**WHAT YOU NEED TO DO**
Set every entry down again exactly, omitting none.

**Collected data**
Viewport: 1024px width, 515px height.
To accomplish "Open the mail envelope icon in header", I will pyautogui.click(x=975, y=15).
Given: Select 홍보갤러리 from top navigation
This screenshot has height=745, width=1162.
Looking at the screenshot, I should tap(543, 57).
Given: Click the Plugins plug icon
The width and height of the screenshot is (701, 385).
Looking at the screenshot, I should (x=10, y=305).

**SOLUTION**
Viewport: 1024px width, 515px height.
To accomplish "Open the mail envelope icon in header", I will pyautogui.click(x=975, y=15).
Given: Select 홍보갤러리 from top navigation
This screenshot has height=745, width=1162.
Looking at the screenshot, I should tap(543, 57).
Given: Click the Plugins plug icon
The width and height of the screenshot is (701, 385).
Looking at the screenshot, I should (x=10, y=305).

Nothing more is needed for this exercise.